I got some from Wilkinsons plain straight sided white one and these in the photo's below. They don't always have them on their website so it pays to go into their store if you have one local.


----------



## Melinda_dd (2 Jul 2013)

I got the ikea ones off e bay. Great value 
Made lovely Christmas presents


----------



## CHJ (2 Jul 2013)

I've always used the basic glass Ikea ones, around Christmas time they often have red coloured versions which can add a little extra character.


----------



## woodiedonald (3 Jul 2013)

Definitely get the glass holders, not that expensive, it can only make your work look better!


----------



## tony (3 Jul 2013)

Thanks everyone for all the advice , my mind was made up after Bobs first reply. I will have a look at Wilkinsons & Ikeas & thank you all for taking the time to reply , cheers Tony


----------



## M P Hales (3 Jul 2013)

Got some Ikea tealights in workshop , if you PM you're address I'll send you a couple to try

M


----------



## narrowboater (4 Jul 2013)

Not sure I understand. are we saying that tealights in their metal holders are unsafe, or when put into wood without the metal. The reason I ask is that I have just bought a 40mm Forstner bit, in order to make some holders for a friend. I did think of using the Axminster glass spirit lights.

Regards
Rod


----------



## Tazmaniandevil (10 Jul 2013)

The metal cans containing the tea-light wax can become very hot. Somme woods _may_ ignite if the candle becomes hot enough. It can also ignite the hot wax. Burning wax behaves much the same way as a burning chip pan.
The glass holders are cheap & cheerful and are much more heat resistant. 
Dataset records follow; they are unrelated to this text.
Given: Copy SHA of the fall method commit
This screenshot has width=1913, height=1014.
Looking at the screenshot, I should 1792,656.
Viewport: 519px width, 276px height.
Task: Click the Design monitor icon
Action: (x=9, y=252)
We had an incident at work a few years back where a student put a tea-light directly on top of her TV. The heat melted a hole in top of the plastic cabinet & set light to the liquid wax inside the television.
Poor kid almost died.

Weigh up a few pence against someone losing their life....


----------



## tekno.mage (12 Jul 2013)

narrowboater":j3b8s2pm said:


> Not sure I understand. are we saying that tealights in their metal holders are unsafe, or when put into wood without the metal. The reason I ask is that I have just bought a 40mm Forstner bit, in order to make some holders for a friend. I did think of using the Axminster glass spirit lights.
> 
> Regards
> Rod



I use tealights direct in the wooden holders I make - but I only ever make them from oak (which will not ignite from contact with a hot metal tealight surround). If I was going to use a wood other than oak, I'd fit a glass insert.

Regarding the 40mm forstner bit - have you noticed that tealights come in a variety of slightly different diameters these days, depending on where you buy them? Some are a very loose fit ion a 40mm hole!


----------



## Hitch (14 Jul 2013)

I have seen some nice looking metal liners, think they are aluminium, with a rolled top edge.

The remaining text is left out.